◆ Task directions:
Instruction for the entries that follow: retype exactly the lines from the line with "Buy it now (988, 625)" to the line with "[Share on Pinterest] (815, 1046)", both included, and omit all others.

◆ Records for the exercise:

- - - - -

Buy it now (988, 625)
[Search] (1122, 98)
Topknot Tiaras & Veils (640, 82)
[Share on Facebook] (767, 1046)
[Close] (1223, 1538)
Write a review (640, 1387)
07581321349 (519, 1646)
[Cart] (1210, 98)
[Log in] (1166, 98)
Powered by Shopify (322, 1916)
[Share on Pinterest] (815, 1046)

- - - - -

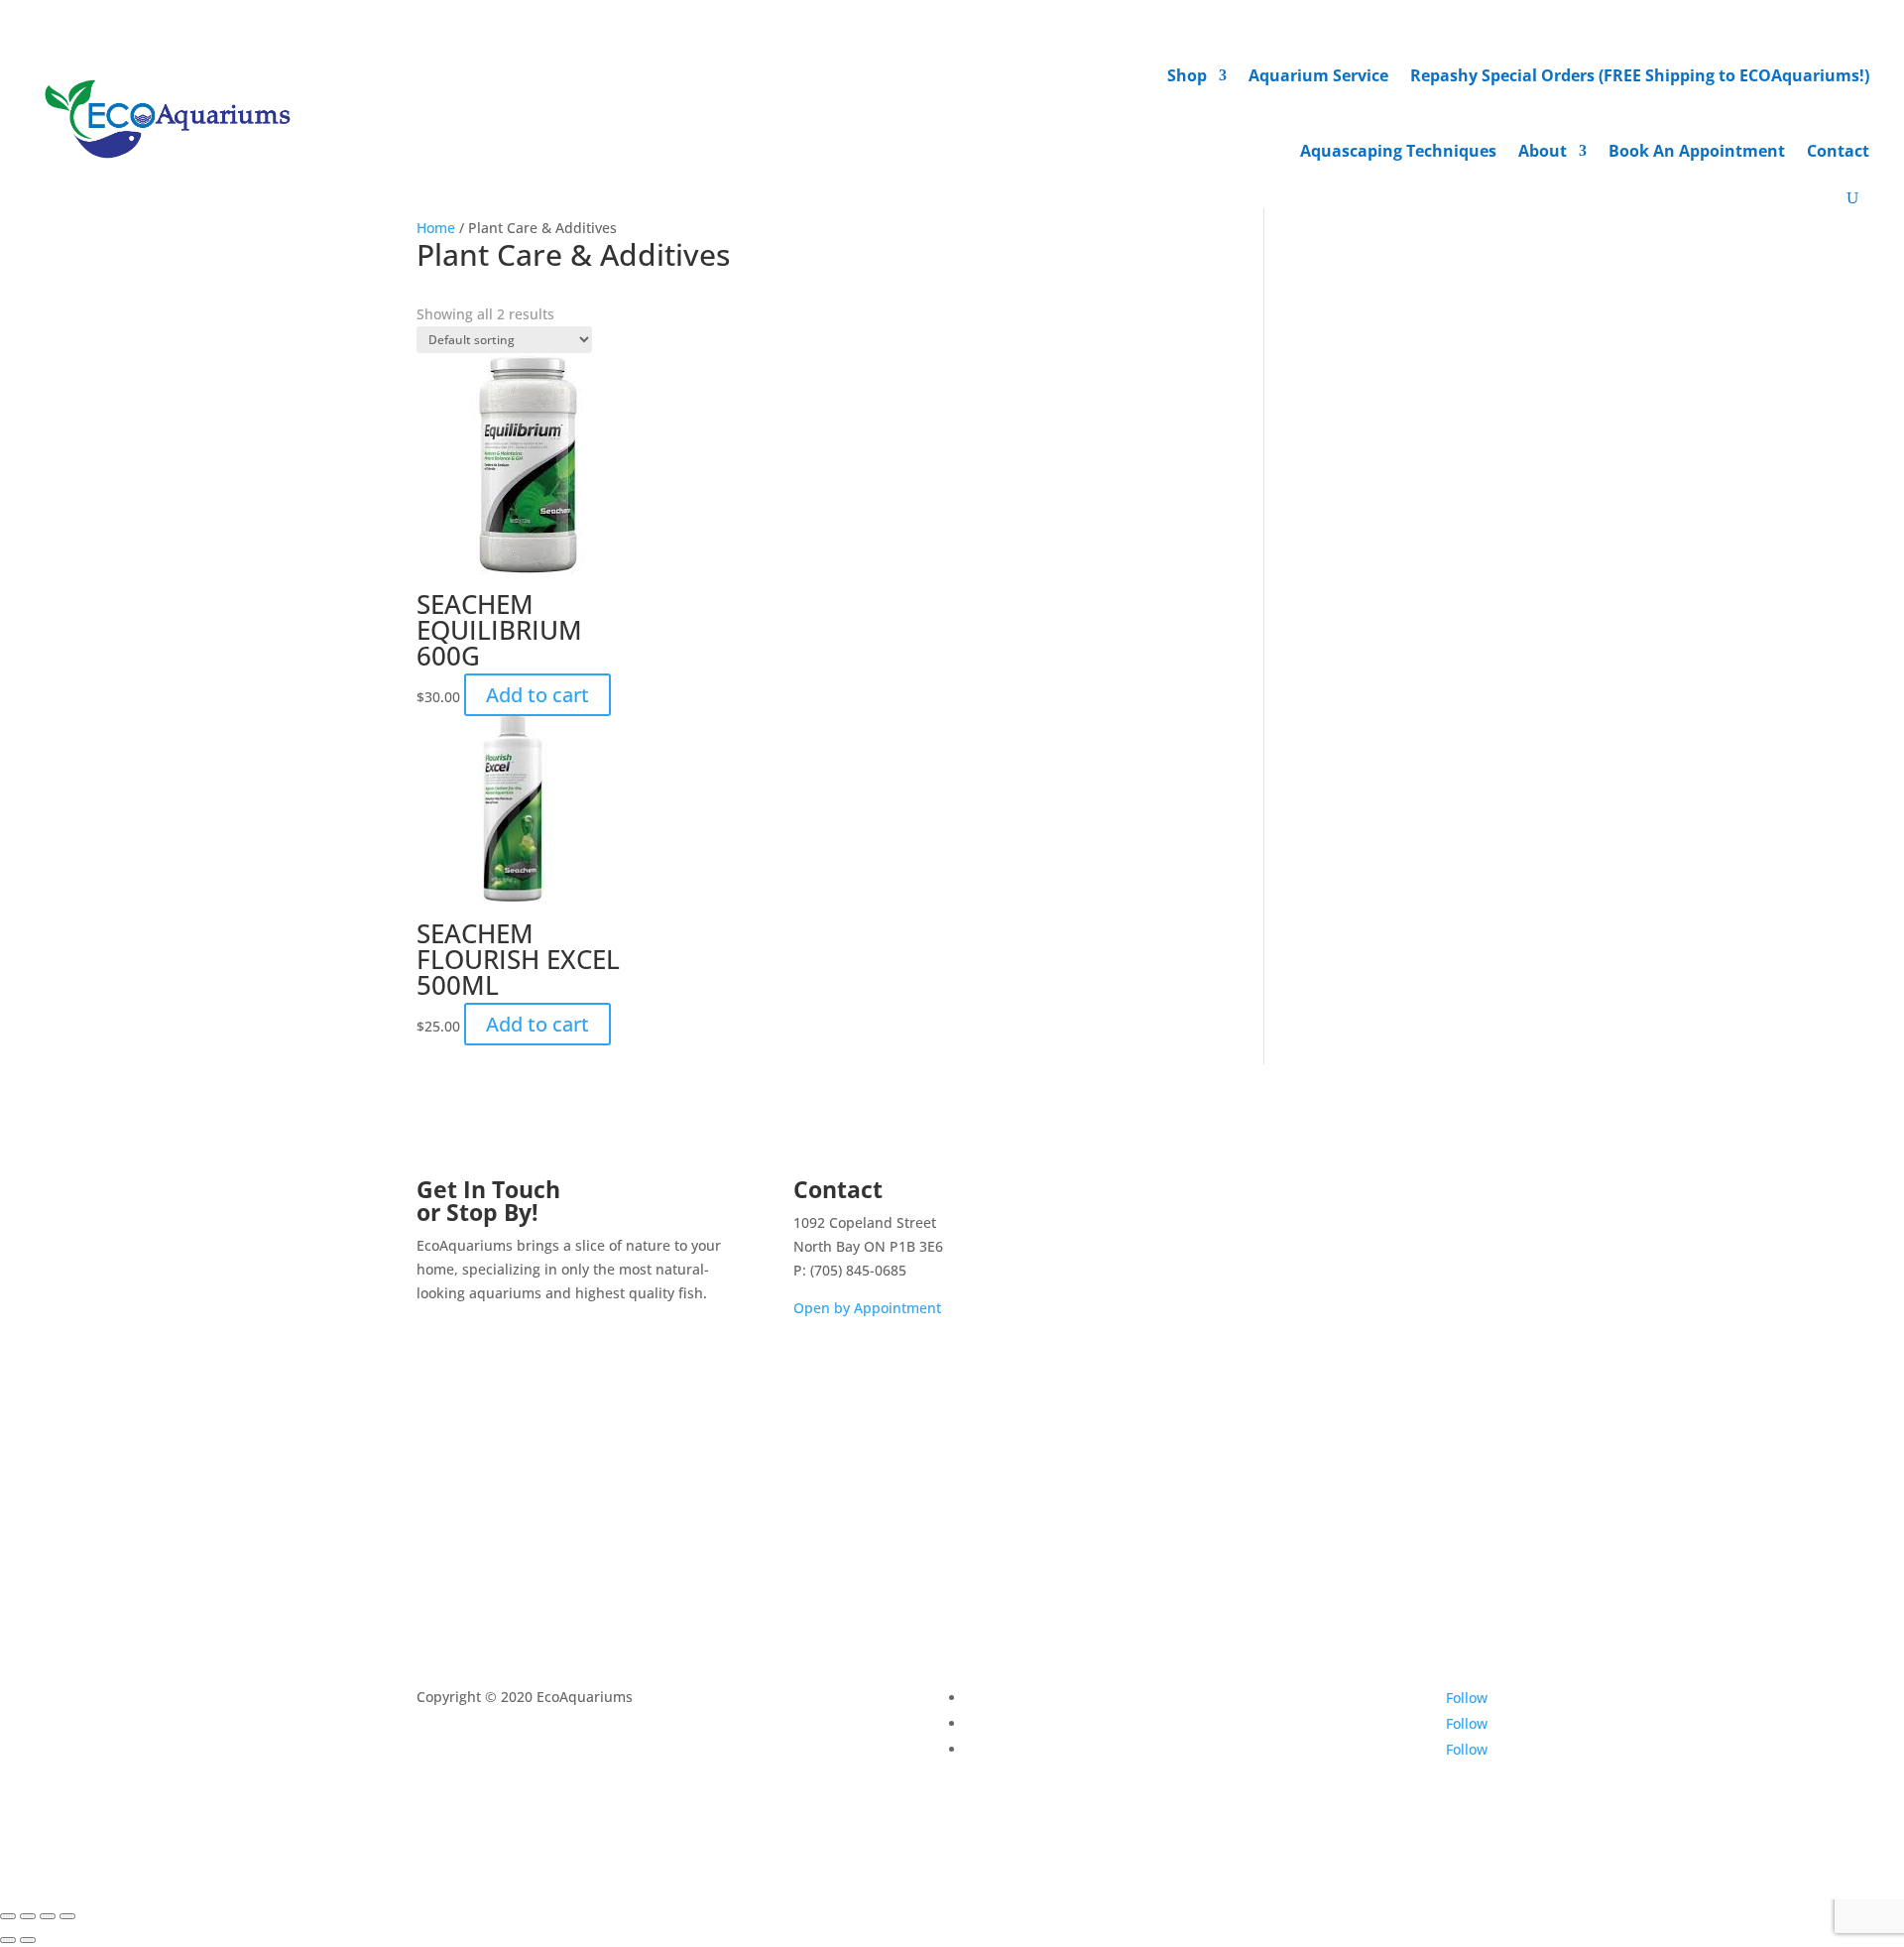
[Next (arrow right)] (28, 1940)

- - - - -

◆ Solution to the problem:
Buy it now (988, 625)
[Search] (1122, 98)
Topknot Tiaras & Veils (640, 82)
[Share on Facebook] (767, 1046)
[Close] (1223, 1538)
Write a review (640, 1387)
07581321349 (519, 1646)
[Cart] (1210, 98)
[Log in] (1166, 98)
Powered by Shopify (322, 1916)
[Share on Pinterest] (815, 1046)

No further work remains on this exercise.